**Data**
● ● ● ● ● ● ●

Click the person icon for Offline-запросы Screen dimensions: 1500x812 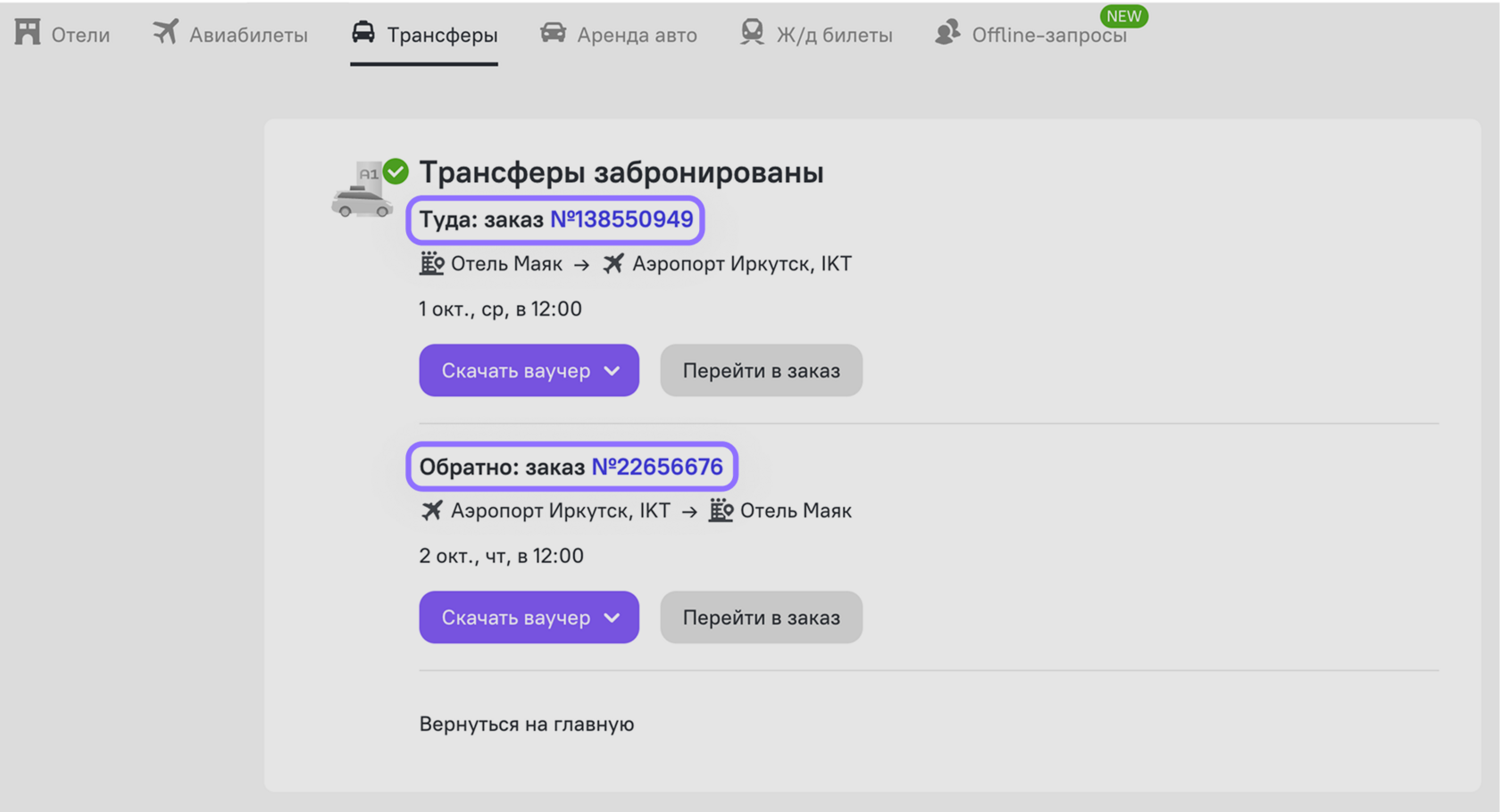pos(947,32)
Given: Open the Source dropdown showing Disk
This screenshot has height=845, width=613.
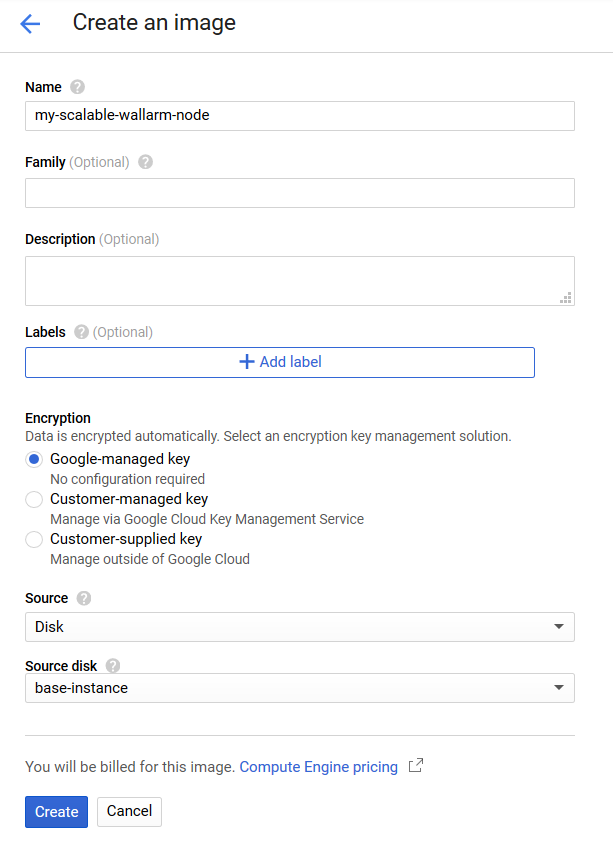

● ● ● ● ● ● ●

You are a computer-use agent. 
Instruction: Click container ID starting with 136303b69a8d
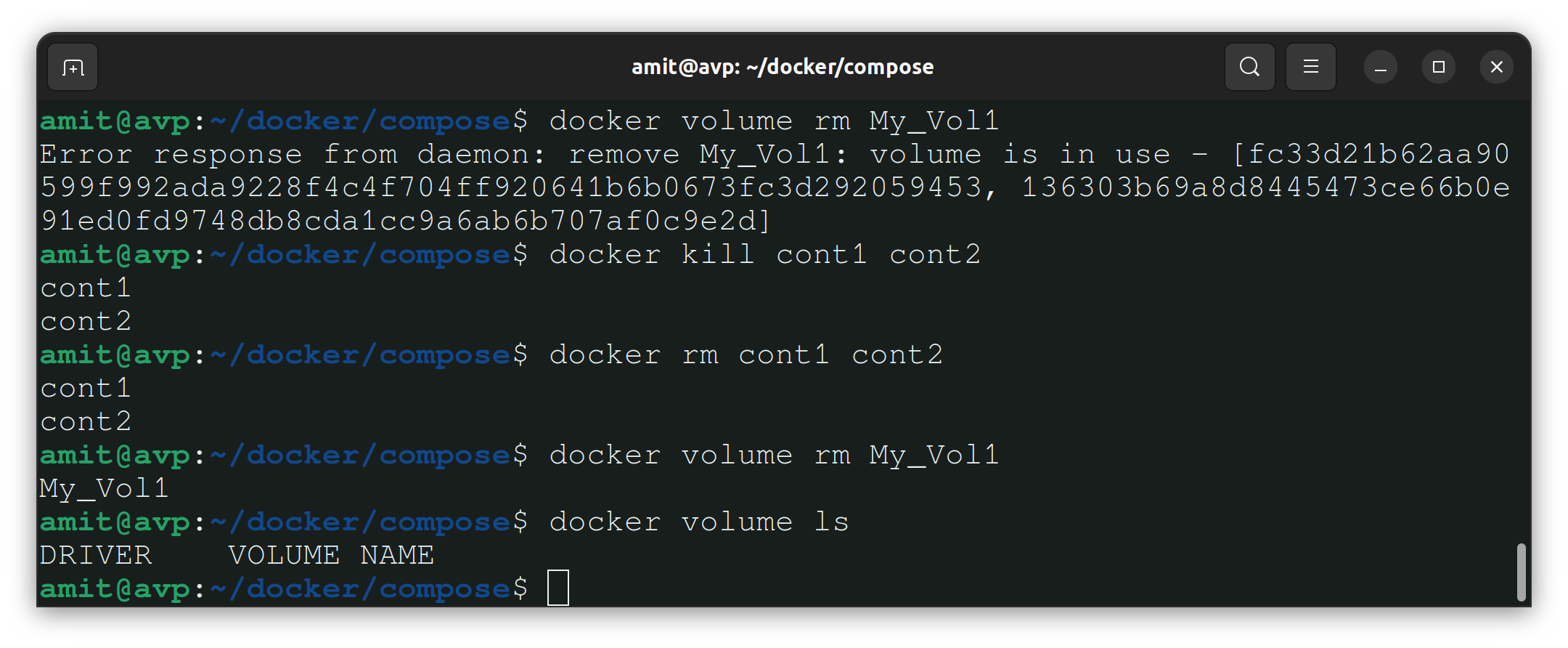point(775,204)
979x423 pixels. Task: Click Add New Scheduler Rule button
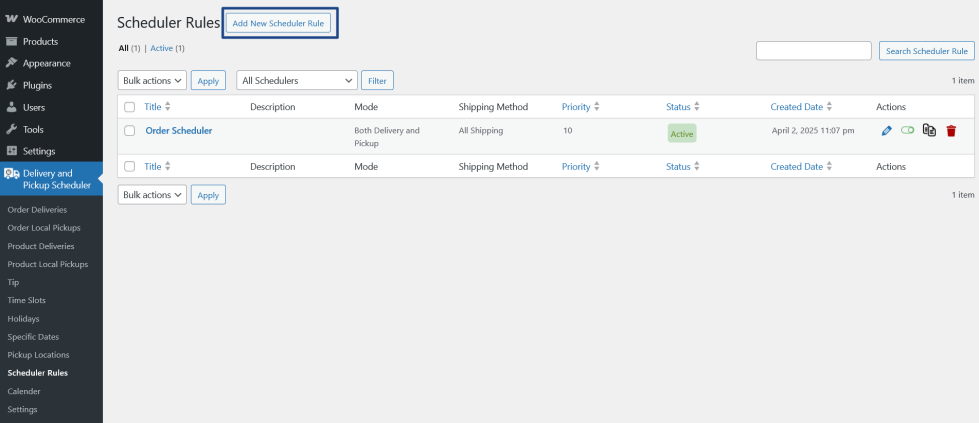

● ● ● ● ● ● ●

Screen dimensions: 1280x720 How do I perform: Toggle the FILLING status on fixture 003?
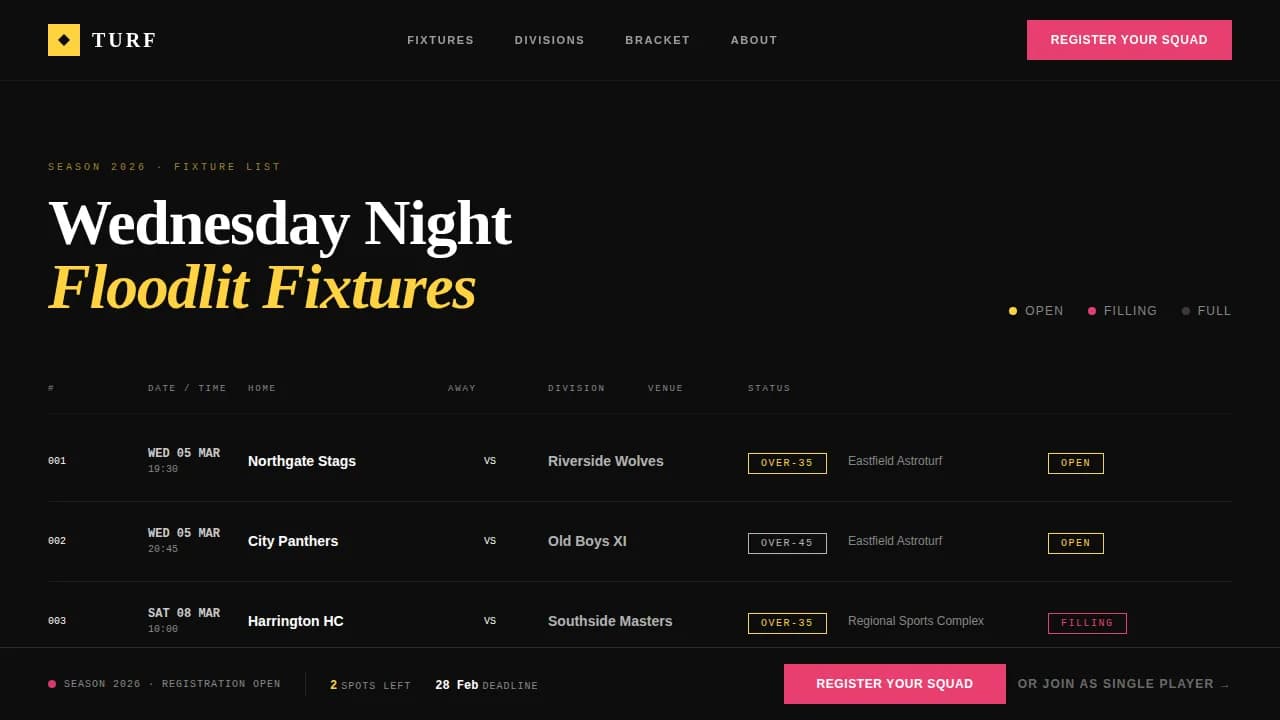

● ● ● ● ● ● ●

**Directions for this task**
Look back at the entries above and repeat, unchanged, every line from the line holding "Given: Open the Source dropdown showing Disk" through the line holding "This screenshot has height=845, width=613.".

**Solution to the problem**
Given: Open the Source dropdown showing Disk
This screenshot has height=845, width=613.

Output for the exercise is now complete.